WORK REQUIRED:
Begin with the line containing "Screen dimensions: 1000x470" and copy every line after it to the end of the entries, exactly, leaving out the lines before it.

━━━ RECORDS FOR THIS TASK

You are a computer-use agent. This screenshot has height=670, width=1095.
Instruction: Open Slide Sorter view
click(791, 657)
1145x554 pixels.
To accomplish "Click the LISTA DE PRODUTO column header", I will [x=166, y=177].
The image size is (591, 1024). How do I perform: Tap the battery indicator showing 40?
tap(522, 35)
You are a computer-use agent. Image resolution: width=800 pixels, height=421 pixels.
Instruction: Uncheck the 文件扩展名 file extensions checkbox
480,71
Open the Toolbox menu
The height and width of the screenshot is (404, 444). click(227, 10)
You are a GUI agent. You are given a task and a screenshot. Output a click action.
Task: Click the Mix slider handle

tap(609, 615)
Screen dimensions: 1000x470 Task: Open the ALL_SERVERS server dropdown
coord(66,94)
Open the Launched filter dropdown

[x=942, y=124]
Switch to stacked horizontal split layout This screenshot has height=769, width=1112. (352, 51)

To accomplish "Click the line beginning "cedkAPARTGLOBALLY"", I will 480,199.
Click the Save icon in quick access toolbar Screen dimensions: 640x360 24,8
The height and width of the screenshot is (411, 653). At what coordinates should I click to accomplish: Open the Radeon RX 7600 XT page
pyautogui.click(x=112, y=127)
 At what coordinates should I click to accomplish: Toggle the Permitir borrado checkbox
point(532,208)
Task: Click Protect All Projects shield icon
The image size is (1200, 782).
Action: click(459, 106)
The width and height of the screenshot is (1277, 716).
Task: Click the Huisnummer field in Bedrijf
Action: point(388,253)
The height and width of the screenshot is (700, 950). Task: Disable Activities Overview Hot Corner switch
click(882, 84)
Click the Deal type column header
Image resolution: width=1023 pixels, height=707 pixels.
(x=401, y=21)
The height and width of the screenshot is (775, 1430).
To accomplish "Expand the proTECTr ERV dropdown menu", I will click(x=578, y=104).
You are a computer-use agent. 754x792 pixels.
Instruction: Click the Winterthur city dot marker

━━━━━━

EXERCISE RESULT:
Screen dimensions: 1000x470 Task: Open the ALL_SERVERS server dropdown
coord(66,94)
Open the Launched filter dropdown

[x=942, y=124]
Switch to stacked horizontal split layout This screenshot has height=769, width=1112. (352, 51)

To accomplish "Click the line beginning "cedkAPARTGLOBALLY"", I will 480,199.
Click the Save icon in quick access toolbar Screen dimensions: 640x360 24,8
The height and width of the screenshot is (411, 653). At what coordinates should I click to accomplish: Open the Radeon RX 7600 XT page
pyautogui.click(x=112, y=127)
 At what coordinates should I click to accomplish: Toggle the Permitir borrado checkbox
point(532,208)
Task: Click Protect All Projects shield icon
The image size is (1200, 782).
Action: click(459, 106)
The width and height of the screenshot is (1277, 716).
Task: Click the Huisnummer field in Bedrijf
Action: point(388,253)
The height and width of the screenshot is (700, 950). Task: Disable Activities Overview Hot Corner switch
click(882, 84)
Click the Deal type column header
Image resolution: width=1023 pixels, height=707 pixels.
(x=401, y=21)
The height and width of the screenshot is (775, 1430).
To accomplish "Expand the proTECTr ERV dropdown menu", I will click(x=578, y=104).
You are a computer-use agent. 754x792 pixels.
Instruction: Click the Winterthur city dot marker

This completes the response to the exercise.